Frizzle supports adding Transformers with a `WithTransformer()` Option:
```
// WithTransformer returns an Option to add the provided FrizTransformer to a Frizzle
func WithTransformer(ft FrizTransformer) Option

// Transform is a type that modifies a Msg
type Transform func(Msg) Msg

// FrizTransformer provides a Transform to apply when a Msg is sent or received
type FrizTransformer interface {
SendTransform() Transform
ReceiveTransform() Transform
}

```

An example implementation to add and remove a separator suffix on each Msg is included in
[transform.go](./transform.go). To reduce clutter we generally suggest implementing a new
Transform in a separate repo, but we can consider adding high utility ones here.

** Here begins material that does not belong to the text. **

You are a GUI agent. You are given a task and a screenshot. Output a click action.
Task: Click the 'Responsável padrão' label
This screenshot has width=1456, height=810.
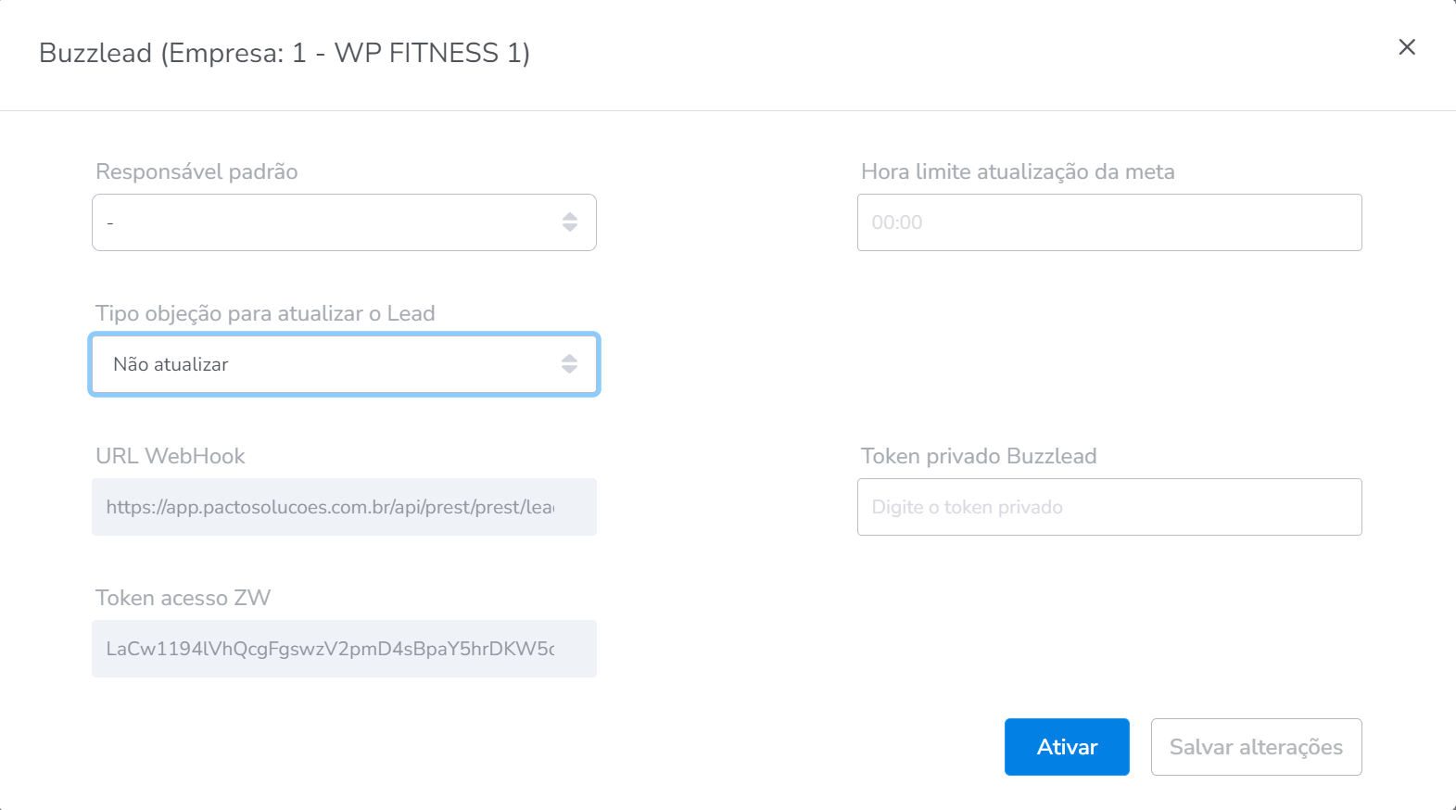pyautogui.click(x=196, y=171)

## Prereqs / Build instructions

### Go mod

As of Go 1.11, frizzle uses [go mod](https://github.com/golang/go/wiki/Modules) for dependency management.

### Install

```
$ go get github.com/qntfy/frizzle
$ cd frizzle
$ go build
```

## Running the tests

`go test -v --cover ./...`

## Configuration
We recommend building Sources and Sinks to initialize using [Viper](https://godoc.org/github.com/spf13/viper),
typically through environment variables (but client can do whatever it wants, just needs to provide the
configured Viper object with relevant values). The application might use a prefix such as before the below values.

### Basic
| Variable | Required | Description | Default |
|---------------------------|:--------:|-------------------------------------------------------------------------------------------------------------------------------------------------------------------------------------------|:-------:|
| BUFFER_SIZE | source (optional) | size of `Input()` channel buffer | 500 |
| MOCK | optional | mocks don't track sent or unacked Msgs, just return without error | false |

## Stats
`StatsIncrementer` is a simple interface with just `Increment(bucket string)`; based on `github.com/alexcesaro/statsd`
but potentially compatible with a variety of metrics engines. When `Stats()` is set, Frizzle records the following metrics.
If a `Logger()` has been set, each of the below also generates a Debug level log with the ID() of the Msg.

| Bucket | Description |
|---------------------------|--------------------------------------------------|
| ctr.rcv | count of Msgs received from Source |
| ctr.send | count of Msgs sent to Sink |
| ctr.ack | count of Msgs Ack'ed by application |
| ctr.fail | count of Msgs Fail'ed by application |
| ctr.failsink | count of Msgs sent to FailSink |
| ctr.error | count of `error`s from `Events()`* |

\* only recorded if ReportAsyncErrors is running

## Contributing
Contributions welcome! Take a look at open issues. New Source/Sink implementations should be added in separate repos.
If you let us know (and link to test demonstrating it conforms to the interface) we are happy to link them here!